In yoga classes there is a lot going on: breathing, moving, relaxing, as well as taking on board a whole range of names- dogs, cats and cobras galore. It takes time to gets to grip with it… and even after years sometimes a yoga teacher will throw something totally new in the mix. Point in case my lovely friend and ex-yoga student text me the other day to say, that when she finished chuckling to herself, she’d very much enjoyed a new pose ‘cosmic egg’ that appeared in a class she was in. I tried to get more info on what this could be but Google and my trusty textbooks have drawn a blank so I can only assume it is a new adaption by her creative yoga teacher.
The question of names also cropped up when i attended a class from someone who teaches in a different tradition to me recently- what I refer to as child pose, was called swan pose. These changes can be very confusing, particularly if you’re relatively new to practicing. So which is right? Typically for a yogi I’m going to sit on the fence – by saying that both are right.

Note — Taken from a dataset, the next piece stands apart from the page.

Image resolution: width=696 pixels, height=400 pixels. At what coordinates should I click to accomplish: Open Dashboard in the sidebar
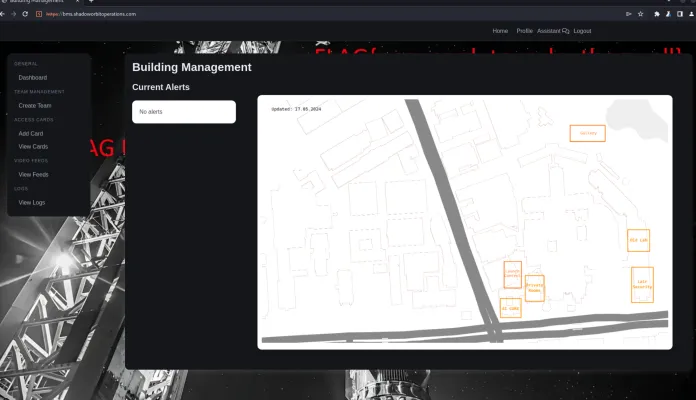32,77
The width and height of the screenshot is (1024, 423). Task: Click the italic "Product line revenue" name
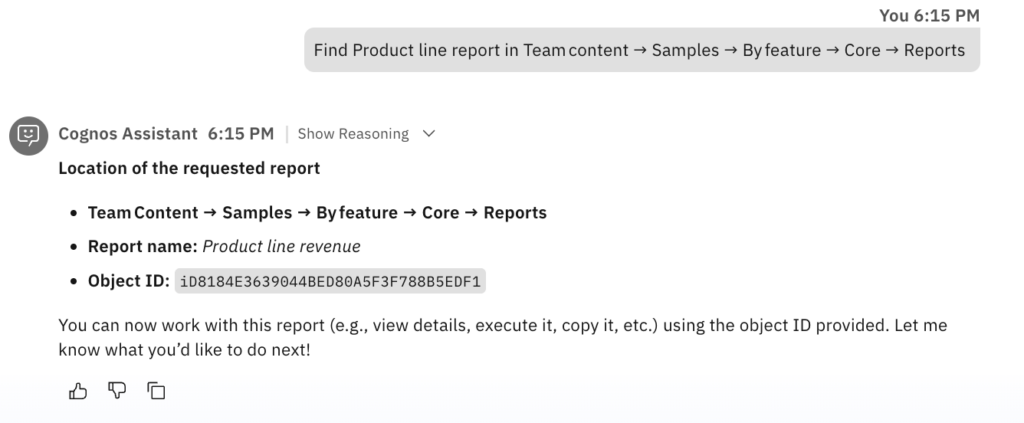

Let me explain. Some of these differences are due to the simple translation differences from the original sanskrit terms such as uttanasana, ardha mukha svanasana and bhujangasana. But there are also other reasons for these differences. It is said that in yin practice deliberately has different names to asana that might appear to be very similar to asana that appear in other more dynamic styles of yoga. This is partially because the emphasis and approach to the practice is totally different so masters of Yin such as Paul Grilley encourage students to approach these new poses (with their new names) in new ways.
This also links into the question of which is the ‘right’ way to practice yoga. There are many traditions often depending on the lineage or the origin of the yoga school: from dynamic practices of vinyasa and astanga which are linked to Pattabhi Jois, to other traditional forms of practice such Viniyoga which is linked to T.K.V. Desikachar. These are just a few strands, if I started to describe all the traditions and many variations of yoga we might be here all day (I’ll spare you!).
At my old studio Yoga Fever there is no one form of yoga taught in the studio by the regular and visiting teachers- you can encounter teachers taught in Astanga, Power, Viniyoga and other traditional Hatha schools. So the teachers encourage students to experiment and try new things. If you’re interested in understanding the history and underlying philosophy of yoga to start to gain a deeper understanding of these different traditions there are some great foundation courses and workshops around (take a look at BWY Wales).
So for me I guess the moral of the tale is to try not to be too rigid and dogmatic in yoga about rights and wrongs. Instead as students we have to keep a careful ear out for the teacher’s instructions and if the asana names are different to what you’re expecting give a little raise of the eyebrows and then dive right into it, enjoying the pose irrespective of whether it’s a child or hare or a swan or even good old balasana.